September 27, 2018
America´s top diplomat will brief the UN Security Council Thursday on fast-moving North Korea denuclearisation efforts while still seeking to convince world powers that it is too early to ease sanctions.
Days before he is due to fly to Pyongyang to push ahead with what would have been an unimaginable project a year ago, Secretary of State Mike Pompeo will portray his boss Donald Trump´s unconventional diplomacy as the main reason for a dramatic turnaround.
Trump and Pompeo are leading the US delegation at the ongoing United Nations General Assembly in New York, which has seen Washington sharply at odds with friends and foes alike on a raft of issues in the first two days.

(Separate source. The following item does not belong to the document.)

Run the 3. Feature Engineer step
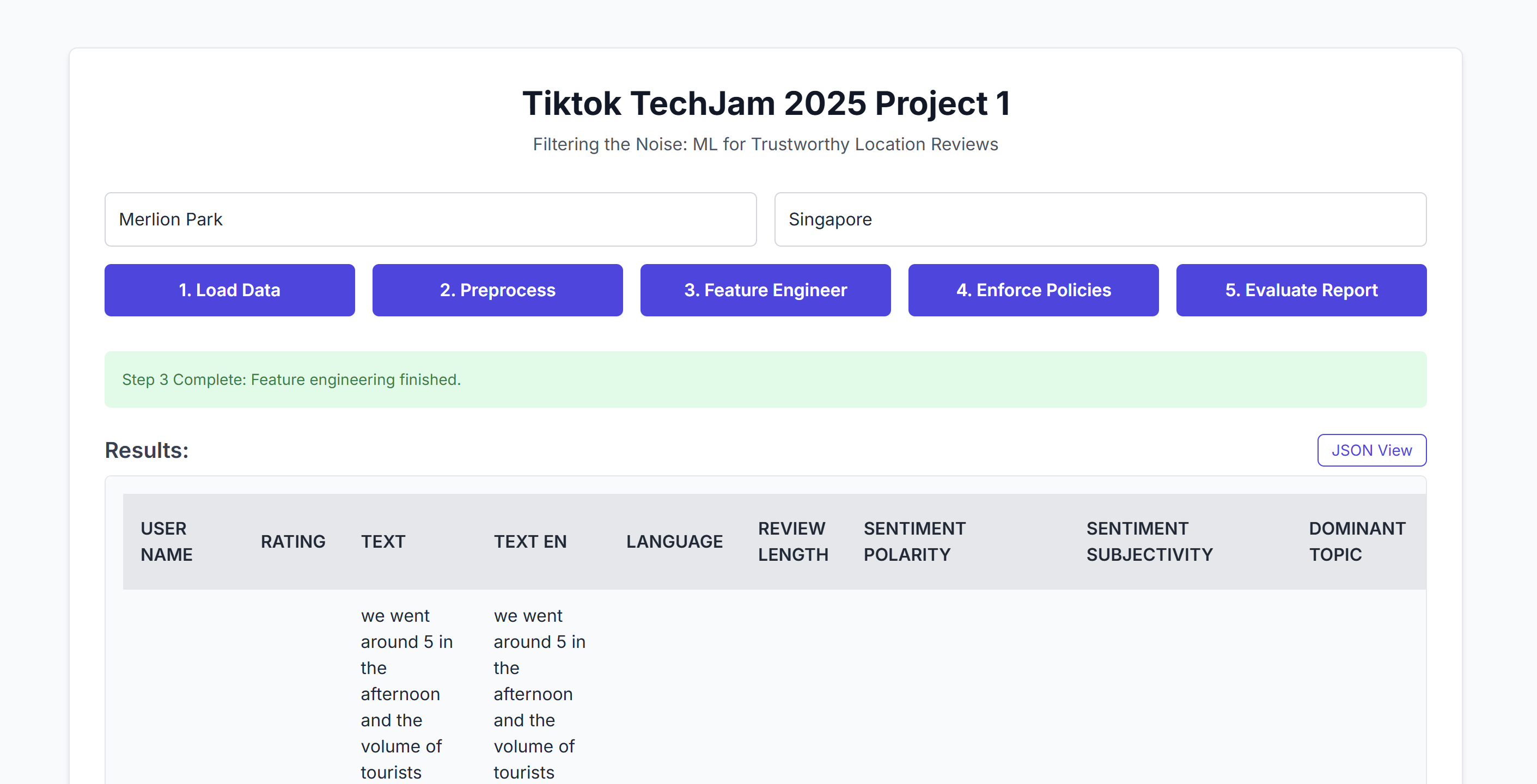The image size is (1537, 784). coord(765,290)
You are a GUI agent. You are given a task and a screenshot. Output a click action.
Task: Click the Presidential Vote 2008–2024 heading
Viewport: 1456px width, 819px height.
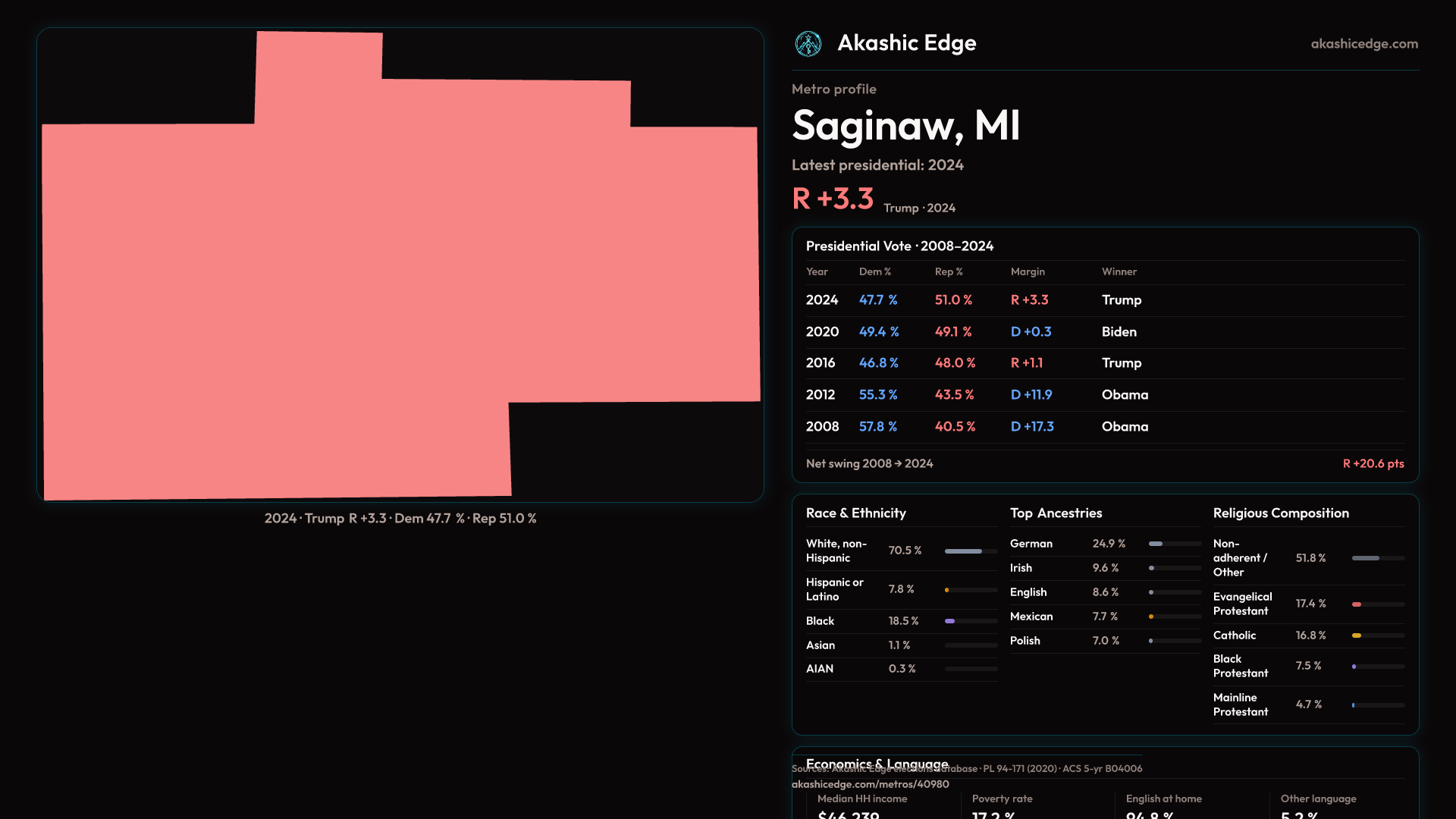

With Trump due to head back to Washington on Thursday, it will be left to Pompeo to brief the 15-member Security Council on how the US hopes to nail down its efforts to persuade Kim Jong Un´s regime to renounce its nuclear ambitions once and for all.
On Wednesday, Pompeo met on the sidelines of the General Assembly with his North Korean counterpart, Foreign Minister Ri Yong Ho, to discuss plans for his fourth trip to Pyongyang.

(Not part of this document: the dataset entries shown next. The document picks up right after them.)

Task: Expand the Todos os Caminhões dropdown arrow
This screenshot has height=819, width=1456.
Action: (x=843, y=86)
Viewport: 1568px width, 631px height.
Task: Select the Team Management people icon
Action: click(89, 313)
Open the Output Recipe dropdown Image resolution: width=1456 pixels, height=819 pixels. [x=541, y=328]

He accepted an invitation from Kim to return to Pyongyang in October to move ahead on efforts for "the final, fully verified denuclearization of the DPRK," the State Department said, referring to the North by its official name of the Democratic People´s Republic of Korea.
Pompeo will also try to arrange a second summit between Trump and Kim, whose meeting in June in Singapore was the first ever between sitting leaders of the longtime enemy states.
Trump has hailed his initiative with North Korea as a signature foreign policy success and heaped praise on Kim.
Just one year earlier, he mocked Kim as a "rocket man" at the United Nations and threatened a forceful military response.
Critics question how much North Korea has actually changed.